# Your assignment
Excluding pictures, transcribe precisely the lines from the one containing "The image size" to the final line of the listing below, inclusive, and nothing more.

——————

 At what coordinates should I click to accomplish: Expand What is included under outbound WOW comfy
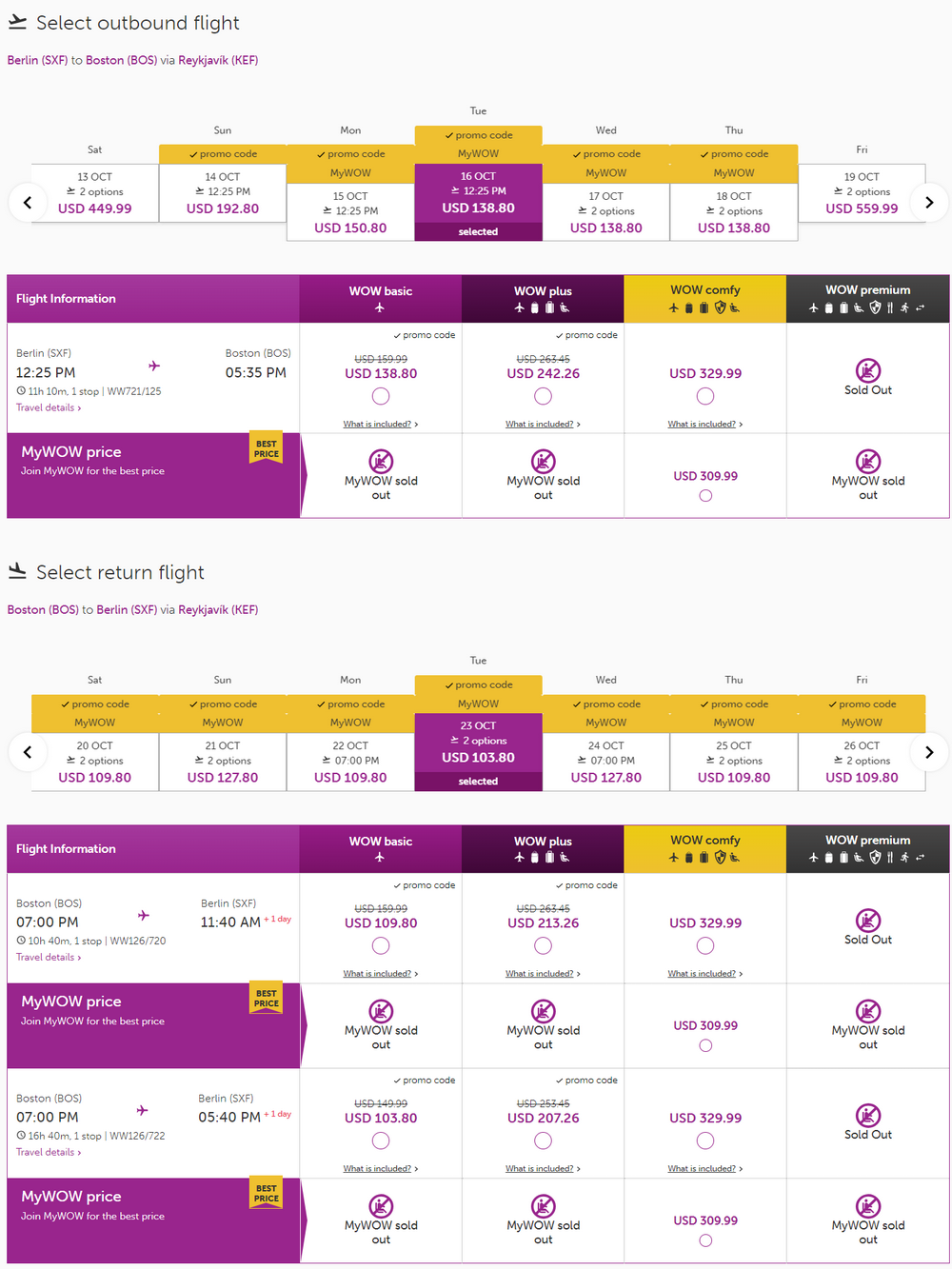pyautogui.click(x=705, y=425)
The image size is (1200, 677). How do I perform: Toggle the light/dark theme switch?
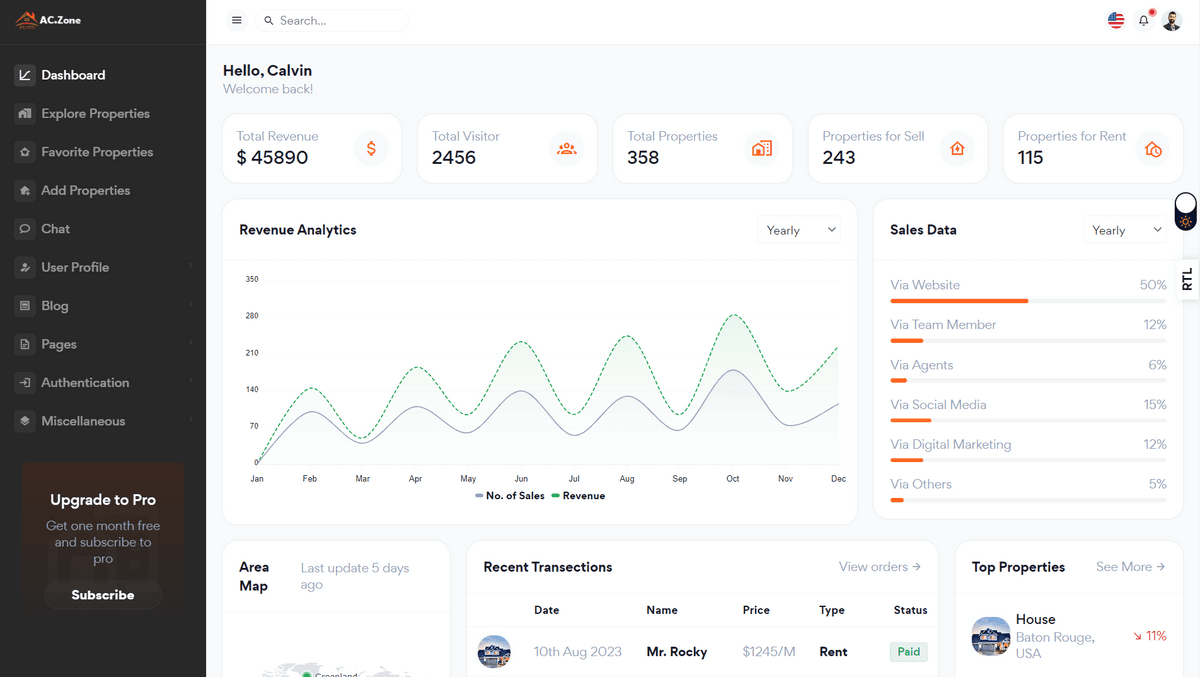pos(1185,212)
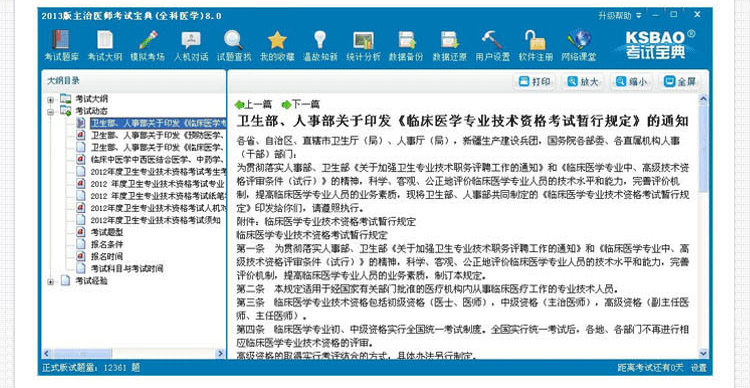Click the outline panel horizontal scrollbar thumb
750x388 pixels.
pos(82,354)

——————

# Result of this exercise
The image size is (1200, 677). How do I perform: Toggle the light/dark theme switch?
pos(1185,212)
Click the outline panel horizontal scrollbar thumb
750x388 pixels.
pos(82,354)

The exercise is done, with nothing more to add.